Oxides - A class of chemical compound in which an oxygen ion (O2−) pairs with an element, in many cases a positively charged metal. Some examples of this are SiO₂ - Quartz, Fe₂O₃ - Hematite, Cu₂O - Cuprite, etc.
Carbonates - Minerals characterized by the presence of a carbonate ion (CO₃2-). Typically bonds to metal cations which in most cases form insoluble compounds (cannot be dissolved in water). Some examples of this are CaCO₃ - Calcite/Aragonite, FeCO₃ - Siderite, ZnCO₃ - Smithsonite, etc.
Silicates - Minerals from a family of anions that contain both silicon (Si) and oxygen (O). This salt forms a major component of the rocks throughout the lithosphere (earth’s crust). Some examples of silicates are SiO₂ - Quartz, AlKO₆Si₂ - Potassium aluminum silicate, (Fe,Mg)₂SiO₄ - Olivine, etc.
Sulfide (Sulphide) - Inorganic anion of sulfur that features the chemical formula S^2- and can involve reactions that are considered to be quite complex. The precipitation of sulfides can include reactions with heavy metals in which insoluble metal precipitates are formed. Some examples of these heavy metals that form from sulphide ions are FeS₂ - Pyrite, CuFeS₂ - Chalcopyrite, PbS - Galena, etc.
Sulfates (Sulphates) - Salts that form when sulfuric acid (H₂SO₄) reacts with another chemical. Some examples of sulfates are (Ba,Sr)SO₄ - Barite (Baryte), CaSO₄· 2H₂O - Gypsum, SrSO₄ - Celestine (Celestite), etc.
Phosphates - Minerals characterized by their presence of the complex anion (PO₄)^3−., most of which are considered quite rare in nature. Some examples of phosphates are Ca5(PO₄)(OH,F,CL) - Apatite, CuAl₆(PO₄)₄(OH)₈ · 4H₂O - Turquoise, Fe(II)3(PO4)₂· 8H2O - Vivianite, etc.
In modern times, for a mineral to be considered economically worth mining, it must exist as a concentration of useful minerals that can be worked (mined) while still obtaining a profit. The concentration must also be high enough to make extraction a worthy process. Sometimes, the mineral coming to an end within the mine can result in immediate closure of the mine. Because of this, mining can be an extra risky business as far as economics go.
Metals are currently the most important economic minerals, for they’re used for a wide variety of modern applications. These metals are extracted from metalliferous deposits that consist of the ore (sought after minerals) and in most cases the unwanted, less economic surrounding minerals known as “gangue”.

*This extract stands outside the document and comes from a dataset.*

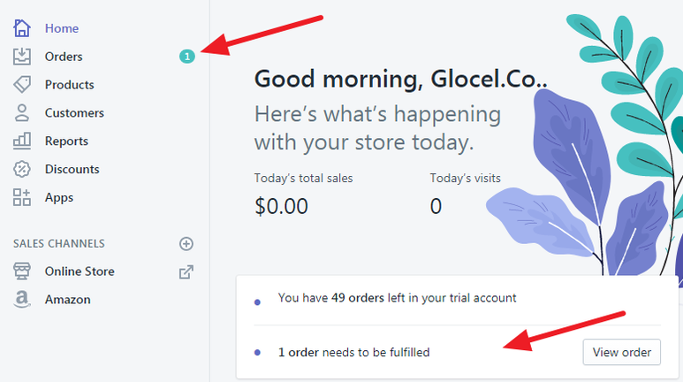Open the Reports page label
Screen dimensions: 683x382
tap(66, 141)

Chemical Element - A chemical element is a substance of matter whose atoms all contain the same number of protons, known as the atomic number. The periodic table is in a sense a key that was put together by Dimitri Mendeleev, a Russian chemist, to classify these atoms into elemental categories based on their number of protons. For example, a hydrogen (H) atom contains one proton, a helium (He) atom contains two protons, a lithium (Li) atom contains three protons and so on and so forth.
Chemical Compound - Made up of molecules. To be considered a chemical compound, the molecule must be composed of up to two more more different chemical elements that are bonded together.

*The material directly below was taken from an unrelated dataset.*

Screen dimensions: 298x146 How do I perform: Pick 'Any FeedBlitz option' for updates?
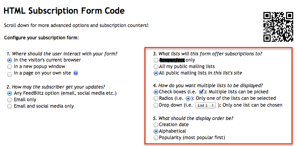(x=10, y=93)
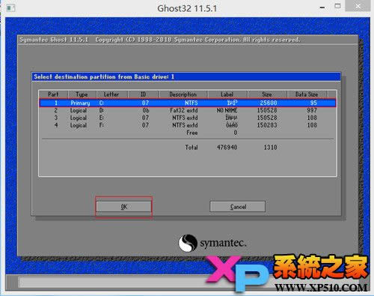Click the Type column header

[82, 94]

Atom - The smallest unit of a chemical element. An atom is made up of proton(s), electron(s) and neutron(s) which together determine the charge of the atom. Atoms can lose or gain electrons, resulting in positive and negative charges known as ions.
Ion - An atom or molecule with an electrical charge that resulted from a loss or gain of one or more electrons.
Cation - A positively charged ion that is attracted to negatively charged ions. Example - Hydrogen ion H+.
Anion - A negatively charged ion that is attracted to positively charged ions. Example - Carbonate ion is CO₃2−.